Holiday Gift Guide 2015

Hello and happy holidays! Here is a little gift guide for your bookish gifting needs this year.

For the trend follower
Colouring books, most people will admit to owning one these days. To make your gift special though, choose a themed colouring book such as the Harry Potter colouring book for the Potterhead or a famous landscapes for the traveler.

For the series lover
There are heaps of fantastic series ending this summer. The final books of the Obernewtyn chronicles and the Lunar Chronicles are top picks for my YA loving friends.

For the internet kid
All of the Youtubers are releasing books at the moment. I'm most looking forward to reading Tyler Oakley's Binge and Miranda Sing's Selp Helf, two books sure to provide a bit of backstage access to fans and much laughter.

For the classics collector
Keepsakes are often overlooked as gifts but getting someone a story that they already love is a foolproof gift idea for a collector. The Harry Potter illustrated edition was released recently as well as many classics,

For the knick knack friend
Go into any good bookstore's gift section and you are sure to find a nerdy gift. Whether it's a miniature Game of Thrones figurine, a waterbottle with the orange Penguin Classic cover of Lost Girl, or a calico bag with the eye of Big Brother. I love so much of this merchandise.

For the funny one
Comedien books are also a great gift idea. Some of my favourites include Amy Poehler's Yes Please and Miranda Hart's Is It Just Me. A recent bestsellers I would love (hint hint family) is Aziz Ansari's Modern Romance.

If you have any more suggestions, leave them in the comments. Enjoy the festivities :)

Friday, 4 December 2015

Mockingjay Part 2

I went to see the final HG movie with my sister this week. This final film promised big action, a final hunger games with the Capital as the field, and some decisions about Peeta and Gale. Katniss has just recuperated from a near fatal attack from Peeta and now must take her place as the Mockingjay on the frontlines of the war. However, President Coin has other ideas for her as does President Snow.

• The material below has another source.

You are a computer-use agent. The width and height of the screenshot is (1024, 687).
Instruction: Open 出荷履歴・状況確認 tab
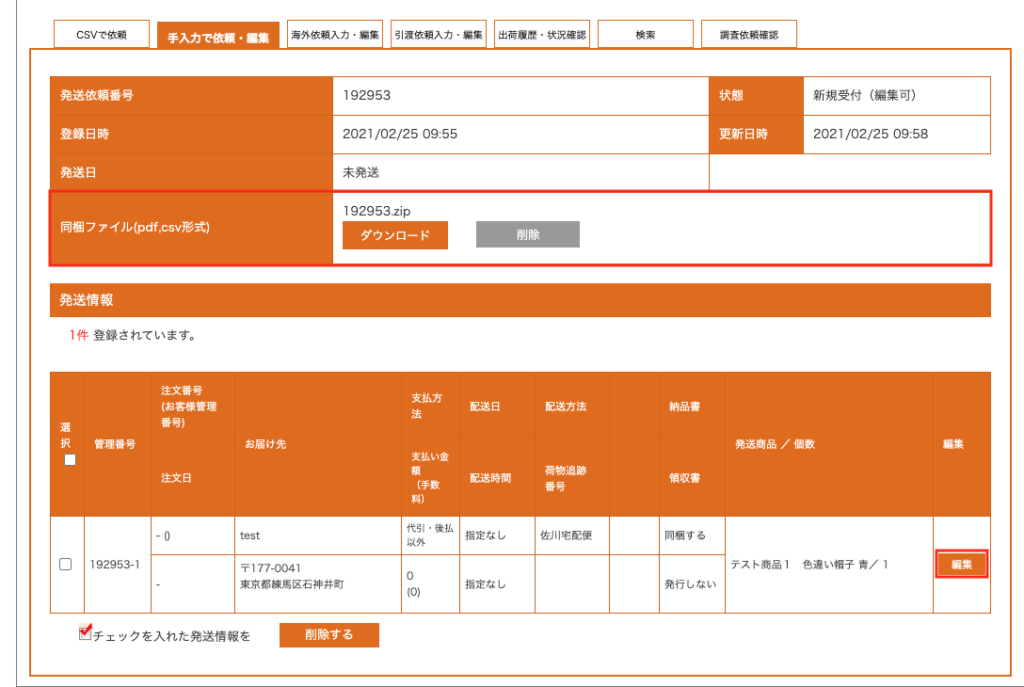coord(542,35)
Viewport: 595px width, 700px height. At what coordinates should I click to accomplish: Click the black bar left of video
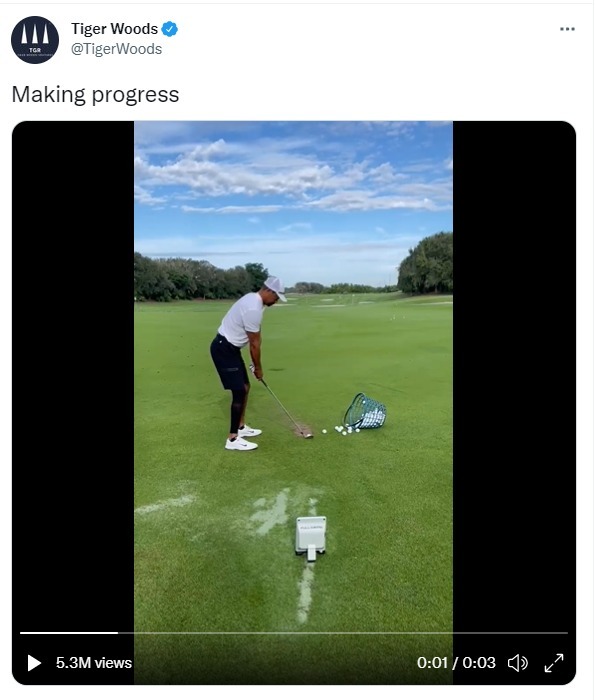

It was a fantastic adaptation from book to screen keeping the important scenes untouched, like the ending, and strengthening minor storylines, such as with Gale, through the movie format. Fans of the book will be impressed, as will fans of the movie franchise. As a loyal fan of the books, I was just so happy to see the final battle realised and Katniss and special someone fall in love.

Jennifer Lawrence is inseparable from Katniss Everdeen onscreen. She is fierce and selfish. Scared and kind. Katniss is one of the most complex heros you will find in young adult fiction. The cast of secondary characters including wonderful Primrose, sassy Haymitch, and cruel genius of Plutarch populate the realistic dystopia. I always recommend the Hunger Games books to non-readers as thrilling and complex storylines sure to interest a wide audience.

Wednesday, 25 November 2015

Review of 1984 by George Orwell

Status: read and returned to friend.
Rating: 3/5.

I love a good dystopian, particularly one created by a master. 1984 is a dark dark place for Winston and his fellow comrades. Winston feels isolated from the messages of Big Brother; his work "correcting" records at the Ministry of Truth, which actually involves Winston erasing history, prevents him from swallowing the Party's preaching. Simply by doubting the Party, Winston commits thoughtcrime. He must be caught.

Orwell injects fear into each scene, a feeling of being watched by Big Brother and the inevitability of capture. The beginnings of love in the meadow scene was like the drip of light in a dark forest. He uses words precisely. For instance, Winston describes himself as gelatinous; tired, transparent, nervous, shaking. Orwell certainly uses juicy language to keep you entertained throughout a relatively slow-moving plot.

Orwell's world is so thorough, it includes new language, government, ways of thinking. I thoroughly enjoyed learning about the world. The ending, however, left me unsatisfied. I didn't expect a happy ending - Winston's pessimism did not lead me to hoping - but I did not really understand the ending. I think it requires a reread at some stage.

Favourite quote:
Almost as swiftly as he had imagined it, she had torn her clothes off, and when she flung them aside it was with that same magnificent gesture by which a whole civilization seemed to be annihilated.